Expression of MFP1 in tobacco and tomato. A, Approximately equal amounts of total protein extracts from various tobacco tissues were subjected to immunoblot analysis using the a288 antiserum. L1, Leaf 1.25 cm in length; L2, leaf 12 cm in length; L3, leaf 35 cm in length; S, stem; FB, flower bud; FL, flower; R, root; NT1, NT-1 suspension-cultured cells. The top and middle panels show a shorter and a longer exposure of the immunoblot, respectively. The bottom panel shows the Coomassie Brilliant Blue staining of a replica gel. B, Titration of L3 leaf extract and flower bud extract. Lane 1 was loaded with the same amount (1×) L3 protein extract that was used in A; lanes 2, 3, 4, and 5 were loaded with 0.5×, 0.25×, 0.125×, and 0.062× the amount loaded in lane 1, respectively. Lane 7 was loaded with the same amount (1×) of flower bud protein extract that was used in A. Lanes 6 and 8 were loaded with 2× and 0.5× the amount in lane 7, respectively.

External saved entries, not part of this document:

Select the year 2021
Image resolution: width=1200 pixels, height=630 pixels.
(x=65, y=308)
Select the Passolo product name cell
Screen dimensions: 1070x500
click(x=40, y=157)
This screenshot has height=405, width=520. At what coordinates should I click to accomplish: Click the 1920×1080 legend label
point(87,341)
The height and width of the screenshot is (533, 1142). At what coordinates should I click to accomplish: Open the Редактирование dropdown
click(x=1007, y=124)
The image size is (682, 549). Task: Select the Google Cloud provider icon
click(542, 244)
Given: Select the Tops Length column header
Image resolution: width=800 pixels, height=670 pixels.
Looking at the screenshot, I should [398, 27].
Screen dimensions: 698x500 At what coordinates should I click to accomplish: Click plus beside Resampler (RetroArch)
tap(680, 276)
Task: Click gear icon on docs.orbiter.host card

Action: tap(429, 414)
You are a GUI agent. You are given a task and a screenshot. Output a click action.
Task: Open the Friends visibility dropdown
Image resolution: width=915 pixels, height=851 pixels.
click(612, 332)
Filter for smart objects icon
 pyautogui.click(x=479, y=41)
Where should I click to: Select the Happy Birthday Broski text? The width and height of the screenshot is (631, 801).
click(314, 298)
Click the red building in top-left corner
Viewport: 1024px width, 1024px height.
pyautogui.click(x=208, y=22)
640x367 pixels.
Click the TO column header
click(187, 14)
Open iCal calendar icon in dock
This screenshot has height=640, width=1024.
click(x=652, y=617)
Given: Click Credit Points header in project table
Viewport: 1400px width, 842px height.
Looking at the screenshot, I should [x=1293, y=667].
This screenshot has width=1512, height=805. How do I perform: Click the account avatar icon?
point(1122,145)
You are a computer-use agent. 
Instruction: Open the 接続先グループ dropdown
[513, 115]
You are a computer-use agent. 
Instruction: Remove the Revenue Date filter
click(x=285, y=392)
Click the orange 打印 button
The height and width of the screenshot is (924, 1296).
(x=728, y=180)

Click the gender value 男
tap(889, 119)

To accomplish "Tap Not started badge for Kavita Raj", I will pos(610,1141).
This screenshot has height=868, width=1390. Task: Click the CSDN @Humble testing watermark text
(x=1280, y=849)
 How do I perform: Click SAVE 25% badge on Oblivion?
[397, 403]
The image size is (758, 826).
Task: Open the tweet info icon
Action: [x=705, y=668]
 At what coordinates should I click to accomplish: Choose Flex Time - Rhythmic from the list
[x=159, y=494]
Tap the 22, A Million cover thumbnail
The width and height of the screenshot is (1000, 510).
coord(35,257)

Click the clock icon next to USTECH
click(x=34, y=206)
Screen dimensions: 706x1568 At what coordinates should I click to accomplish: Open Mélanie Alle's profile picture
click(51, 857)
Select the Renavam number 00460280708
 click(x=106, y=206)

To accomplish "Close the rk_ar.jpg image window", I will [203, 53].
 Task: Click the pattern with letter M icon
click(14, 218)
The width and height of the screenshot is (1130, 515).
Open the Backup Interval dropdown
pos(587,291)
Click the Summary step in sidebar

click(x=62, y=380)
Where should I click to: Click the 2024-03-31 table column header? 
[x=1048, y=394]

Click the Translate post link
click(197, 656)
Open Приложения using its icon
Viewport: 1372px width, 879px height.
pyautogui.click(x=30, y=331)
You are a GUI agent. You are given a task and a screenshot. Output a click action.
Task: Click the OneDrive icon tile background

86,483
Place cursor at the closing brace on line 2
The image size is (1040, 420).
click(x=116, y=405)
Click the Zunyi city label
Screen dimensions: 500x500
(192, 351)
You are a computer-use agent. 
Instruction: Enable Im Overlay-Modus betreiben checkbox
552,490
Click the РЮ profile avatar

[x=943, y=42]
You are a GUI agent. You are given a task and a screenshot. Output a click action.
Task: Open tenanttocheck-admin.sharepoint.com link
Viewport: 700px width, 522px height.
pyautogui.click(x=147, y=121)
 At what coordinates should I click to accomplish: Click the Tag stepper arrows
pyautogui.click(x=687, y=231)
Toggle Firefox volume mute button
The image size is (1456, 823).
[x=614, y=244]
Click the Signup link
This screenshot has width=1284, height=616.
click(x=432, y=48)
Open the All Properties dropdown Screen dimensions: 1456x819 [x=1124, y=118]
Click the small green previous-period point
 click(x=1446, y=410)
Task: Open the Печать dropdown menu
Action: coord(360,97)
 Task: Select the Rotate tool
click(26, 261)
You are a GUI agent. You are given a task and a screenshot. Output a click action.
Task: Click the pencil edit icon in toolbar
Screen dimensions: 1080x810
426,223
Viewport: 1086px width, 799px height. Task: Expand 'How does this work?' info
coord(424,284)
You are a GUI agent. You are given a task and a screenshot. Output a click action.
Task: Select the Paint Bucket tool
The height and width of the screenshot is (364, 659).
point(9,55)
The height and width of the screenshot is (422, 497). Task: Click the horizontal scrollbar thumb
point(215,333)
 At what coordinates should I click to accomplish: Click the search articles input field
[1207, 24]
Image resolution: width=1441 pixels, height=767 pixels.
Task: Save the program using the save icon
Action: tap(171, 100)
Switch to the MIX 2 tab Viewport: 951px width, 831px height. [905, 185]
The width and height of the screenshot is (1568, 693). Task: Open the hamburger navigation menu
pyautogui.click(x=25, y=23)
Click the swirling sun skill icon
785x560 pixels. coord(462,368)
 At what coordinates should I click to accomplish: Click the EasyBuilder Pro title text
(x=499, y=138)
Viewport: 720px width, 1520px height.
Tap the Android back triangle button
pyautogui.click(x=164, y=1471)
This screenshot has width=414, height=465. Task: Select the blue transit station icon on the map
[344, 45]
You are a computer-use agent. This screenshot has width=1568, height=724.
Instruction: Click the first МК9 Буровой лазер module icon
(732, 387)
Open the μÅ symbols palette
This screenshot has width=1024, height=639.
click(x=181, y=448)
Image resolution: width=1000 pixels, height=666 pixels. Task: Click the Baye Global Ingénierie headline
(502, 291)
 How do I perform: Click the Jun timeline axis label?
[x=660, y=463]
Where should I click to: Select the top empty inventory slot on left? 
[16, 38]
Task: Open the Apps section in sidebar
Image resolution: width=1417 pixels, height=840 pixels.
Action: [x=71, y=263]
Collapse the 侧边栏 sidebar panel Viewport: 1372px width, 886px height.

C, Approximately equal amounts of total protein extracts from various tomato tissues were subjected to immunoblot analysis using the a288 antiserum. L1, Leaf 1.5 cm in length; L2, leaf 9 cm in length; L3, leaf 13 cm in length; L4, leaf 21 cm in length; S, stem; FB, flower bud; FL, flower; R, root; FR, ripening fruit. The top and middle panels show a shorter and a longer exposure of the immunoblot, respectively. The bottom panel shows the Coomassie Brilliant Blue staining of a replica gel. Molecular mass markers are indicated on the right.